P.P : C’est un bouleversement sans précédent. En 92, je n’aurais jamais pensé que je pourrais exercer un jour à temps plein sur ces questions-là ! La révolution de la santé environnement est arrivée dans les années 90 mais depuis 3 ou 4 ans les professionnels de santé commencent à bouger et principalement tous ceux qui sont en lien avec la petite enfance : les sages-femmes par exemple. Lorsque vous êtes soignant et que vous observez une explosion des pathologies respiratoires et des allergies chez les jeunes enfants qui ne s’expliquent ni par l’hérédité ou ni par d’autres origines médicales, la simple déduction fait que vous tourniez vers les questions environnementales…
Ces dernières années j’observe aussi une évolution de la société : l’abaissement de l’âge d’entrée en pathologie a suscité chez le grand public une curiosité pour les questions de santé environnement. C’est le cas pour l’épidémie de cancer du sein chez les femmes de 30-40 ans alors qu’il est en baisse depuis 10 ans chez les femmes de plus de 60 ans. Les causes ne sont pas liées à l’âge, ni à la génétique donc…
@mutpaca : Certaines personnes demeurent sceptiques sur les impacts de l’environnement sur notre santé en arguant que l’espérance de vie s’est nettement améliorée depuis ces 50 dernières années. Qu’auriez-vous envie de leur dire ?
P.P : Il n’y a pas plus sceptique que celui qui ne veut pas voir ! C’est un mécanisme de résistance, car souvent ces personnes n’ont pas envie de se poser de questions !
Or pour chaque année d’espérance de vie à la naissance gagnée, on perd une année en bonne santé. La qualité de vie s’en ressent. Il est vrai que l’espérance de vie s’est améliorée mais attardons-nous un instant sur le mode de calcul de l’espérance de vie en France : elle indique l’âge moyen de décès des personnes. Or pour chaque année d’espérance de vie à la naissance gagnée, on perd une année et demie de vie sans incapacité. La qualité de vie s’en ressent. Il est vrai que l’espérance de vie s’est améliorée mais attardons-nous un instant sur le mode de calcul de l’espérance de vie en France : elle indique l’âge moyen de décès des personnes.
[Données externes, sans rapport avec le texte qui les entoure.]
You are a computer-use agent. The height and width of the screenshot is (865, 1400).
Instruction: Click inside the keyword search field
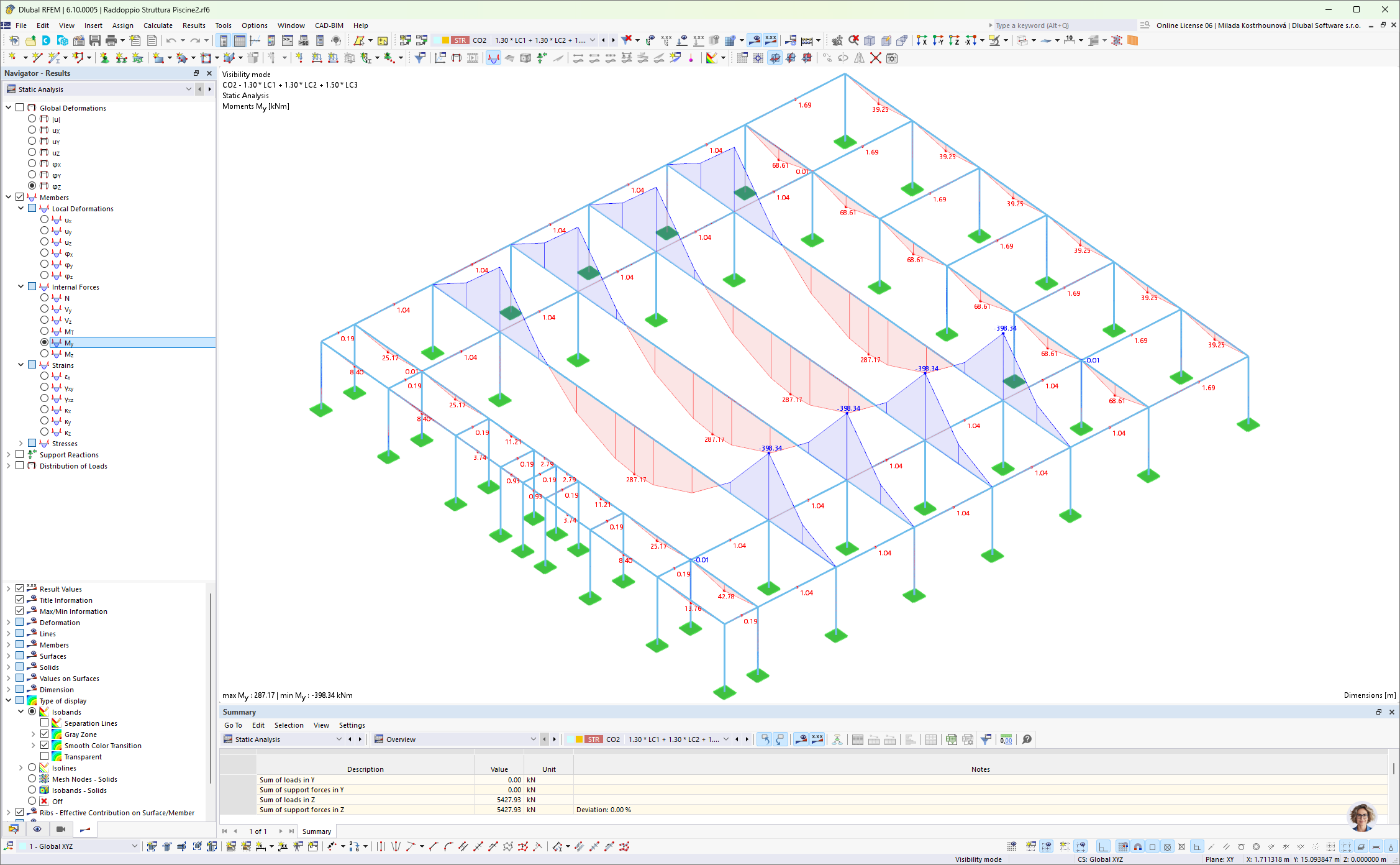[1056, 25]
Or ces générations-là n’ont pas été exposées à toutes les sources de pollutions comme celles que nous connaissons aujourd’hui ! L’espérance de vie s’est nettement améliorée depuis le milieu du 18ième siècle, c’est un fait mais cela s’est essentiellement construit sur l’effondrement de la mortalité infantile.
Il y a aussi un autre facteur à prendre en compte qui est l’épigénétique, provoqué en partie par les perturbateurs endocriniens : ils inscrivent une empreinte dans les génomes qui peuvent parfois se transmettre sur plusieurs générations. Cela suppose que même en supprimant toutes les causes environnementales ayant un impact sur la santé, il en restera des traces sur 2 voire 3 générations ! Il est grand temps d’agir.